<<<<
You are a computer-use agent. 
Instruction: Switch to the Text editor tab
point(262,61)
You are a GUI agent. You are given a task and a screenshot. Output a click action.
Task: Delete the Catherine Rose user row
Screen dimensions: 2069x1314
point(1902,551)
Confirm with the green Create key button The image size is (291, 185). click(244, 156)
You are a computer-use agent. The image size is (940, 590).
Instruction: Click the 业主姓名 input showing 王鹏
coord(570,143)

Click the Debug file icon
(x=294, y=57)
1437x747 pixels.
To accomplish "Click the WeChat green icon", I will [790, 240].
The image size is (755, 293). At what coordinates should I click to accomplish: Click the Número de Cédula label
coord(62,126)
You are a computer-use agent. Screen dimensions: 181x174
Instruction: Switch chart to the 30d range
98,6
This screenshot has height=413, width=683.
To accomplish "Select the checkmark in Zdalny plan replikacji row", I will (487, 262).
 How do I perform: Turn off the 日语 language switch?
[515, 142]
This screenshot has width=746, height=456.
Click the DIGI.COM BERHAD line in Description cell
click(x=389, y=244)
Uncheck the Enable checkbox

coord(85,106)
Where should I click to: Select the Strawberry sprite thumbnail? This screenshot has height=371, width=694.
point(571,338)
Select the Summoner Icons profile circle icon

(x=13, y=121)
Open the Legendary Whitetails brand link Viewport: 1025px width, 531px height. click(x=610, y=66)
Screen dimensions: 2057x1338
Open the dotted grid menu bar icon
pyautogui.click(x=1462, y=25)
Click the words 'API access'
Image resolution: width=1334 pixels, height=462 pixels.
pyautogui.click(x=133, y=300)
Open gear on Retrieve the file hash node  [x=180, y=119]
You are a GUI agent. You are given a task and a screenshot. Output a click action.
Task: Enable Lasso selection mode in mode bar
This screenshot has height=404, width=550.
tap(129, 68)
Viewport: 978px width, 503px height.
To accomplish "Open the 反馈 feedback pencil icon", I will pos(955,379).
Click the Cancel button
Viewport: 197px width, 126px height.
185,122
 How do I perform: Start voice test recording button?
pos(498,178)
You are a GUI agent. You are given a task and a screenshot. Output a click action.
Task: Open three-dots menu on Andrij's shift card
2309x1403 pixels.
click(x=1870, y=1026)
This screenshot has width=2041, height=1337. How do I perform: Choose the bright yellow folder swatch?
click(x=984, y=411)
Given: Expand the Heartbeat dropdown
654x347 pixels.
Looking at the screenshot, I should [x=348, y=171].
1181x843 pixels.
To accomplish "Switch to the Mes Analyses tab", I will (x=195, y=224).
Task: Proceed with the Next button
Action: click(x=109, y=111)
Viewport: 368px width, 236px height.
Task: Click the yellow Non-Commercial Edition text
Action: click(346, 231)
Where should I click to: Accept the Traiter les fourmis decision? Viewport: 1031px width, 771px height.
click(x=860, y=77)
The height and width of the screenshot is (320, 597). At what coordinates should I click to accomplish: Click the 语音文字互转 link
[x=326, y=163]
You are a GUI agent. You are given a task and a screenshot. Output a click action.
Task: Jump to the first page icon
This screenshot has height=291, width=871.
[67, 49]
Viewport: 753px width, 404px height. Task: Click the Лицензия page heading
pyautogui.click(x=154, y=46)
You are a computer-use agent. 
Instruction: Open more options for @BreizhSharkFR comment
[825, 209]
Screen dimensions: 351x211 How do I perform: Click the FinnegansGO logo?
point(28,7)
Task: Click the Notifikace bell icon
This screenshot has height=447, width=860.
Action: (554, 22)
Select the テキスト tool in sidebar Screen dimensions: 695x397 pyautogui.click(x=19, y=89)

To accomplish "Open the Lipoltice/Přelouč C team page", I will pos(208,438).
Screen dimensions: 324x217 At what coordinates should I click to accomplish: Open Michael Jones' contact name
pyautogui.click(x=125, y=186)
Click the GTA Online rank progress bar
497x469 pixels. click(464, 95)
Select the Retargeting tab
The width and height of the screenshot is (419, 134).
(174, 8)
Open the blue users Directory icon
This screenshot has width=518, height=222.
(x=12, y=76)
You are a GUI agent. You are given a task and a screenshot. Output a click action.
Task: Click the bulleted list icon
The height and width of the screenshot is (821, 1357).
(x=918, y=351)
>>>>
Rewrite all of the records above, replacing "computer-use agent" with "desktop automation agent" and keeping everything else the same.

You are a desktop automation agent. 
Instruction: Switch to the Text editor tab
point(262,61)
You are a GUI agent. You are given a task and a screenshot. Output a click action.
Task: Delete the Catherine Rose user row
Screen dimensions: 2069x1314
point(1902,551)
Confirm with the green Create key button The image size is (291, 185). click(244, 156)
You are a desktop automation agent. The image size is (940, 590).
Instruction: Click the 业主姓名 input showing 王鹏
coord(570,143)

Click the Debug file icon
(x=294, y=57)
1437x747 pixels.
To accomplish "Click the WeChat green icon", I will [790, 240].
The image size is (755, 293). At what coordinates should I click to accomplish: Click the Número de Cédula label
coord(62,126)
You are a desktop automation agent. Screen dimensions: 181x174
Instruction: Switch chart to the 30d range
98,6
This screenshot has height=413, width=683.
To accomplish "Select the checkmark in Zdalny plan replikacji row", I will (487, 262).
 How do I perform: Turn off the 日语 language switch?
[515, 142]
This screenshot has width=746, height=456.
Click the DIGI.COM BERHAD line in Description cell
click(x=389, y=244)
Uncheck the Enable checkbox

coord(85,106)
Where should I click to: Select the Strawberry sprite thumbnail? This screenshot has height=371, width=694.
point(571,338)
Select the Summoner Icons profile circle icon

(x=13, y=121)
Open the Legendary Whitetails brand link Viewport: 1025px width, 531px height. click(x=610, y=66)
Screen dimensions: 2057x1338
Open the dotted grid menu bar icon
pyautogui.click(x=1462, y=25)
Click the words 'API access'
Image resolution: width=1334 pixels, height=462 pixels.
pyautogui.click(x=133, y=300)
Open gear on Retrieve the file hash node  [x=180, y=119]
You are a GUI agent. You are given a task and a screenshot. Output a click action.
Task: Enable Lasso selection mode in mode bar
This screenshot has height=404, width=550.
tap(129, 68)
Viewport: 978px width, 503px height.
To accomplish "Open the 反馈 feedback pencil icon", I will pos(955,379).
Click the Cancel button
Viewport: 197px width, 126px height.
185,122
 How do I perform: Start voice test recording button?
pos(498,178)
You are a GUI agent. You are given a task and a screenshot. Output a click action.
Task: Open three-dots menu on Andrij's shift card
2309x1403 pixels.
click(x=1870, y=1026)
This screenshot has width=2041, height=1337. How do I perform: Choose the bright yellow folder swatch?
click(x=984, y=411)
Given: Expand the Heartbeat dropdown
654x347 pixels.
Looking at the screenshot, I should [x=348, y=171].
1181x843 pixels.
To accomplish "Switch to the Mes Analyses tab", I will (x=195, y=224).
Task: Proceed with the Next button
Action: click(x=109, y=111)
Viewport: 368px width, 236px height.
Task: Click the yellow Non-Commercial Edition text
Action: click(346, 231)
Where should I click to: Accept the Traiter les fourmis decision? Viewport: 1031px width, 771px height.
click(x=860, y=77)
The height and width of the screenshot is (320, 597). At what coordinates should I click to accomplish: Click the 语音文字互转 link
[x=326, y=163]
You are a GUI agent. You are given a task and a screenshot. Output a click action.
Task: Jump to the first page icon
This screenshot has height=291, width=871.
[67, 49]
Viewport: 753px width, 404px height. Task: Click the Лицензия page heading
pyautogui.click(x=154, y=46)
You are a desktop automation agent. 
Instruction: Open more options for @BreizhSharkFR comment
[825, 209]
Screen dimensions: 351x211 How do I perform: Click the FinnegansGO logo?
point(28,7)
Task: Click the Notifikace bell icon
This screenshot has height=447, width=860.
Action: (554, 22)
Select the テキスト tool in sidebar Screen dimensions: 695x397 pyautogui.click(x=19, y=89)

To accomplish "Open the Lipoltice/Přelouč C team page", I will pos(208,438).
Screen dimensions: 324x217 At what coordinates should I click to accomplish: Open Michael Jones' contact name
pyautogui.click(x=125, y=186)
Click the GTA Online rank progress bar
497x469 pixels. click(464, 95)
Select the Retargeting tab
The width and height of the screenshot is (419, 134).
(174, 8)
Open the blue users Directory icon
This screenshot has width=518, height=222.
(x=12, y=76)
You are a GUI agent. You are given a task and a screenshot. Output a click action.
Task: Click the bulleted list icon
The height and width of the screenshot is (821, 1357).
(x=918, y=351)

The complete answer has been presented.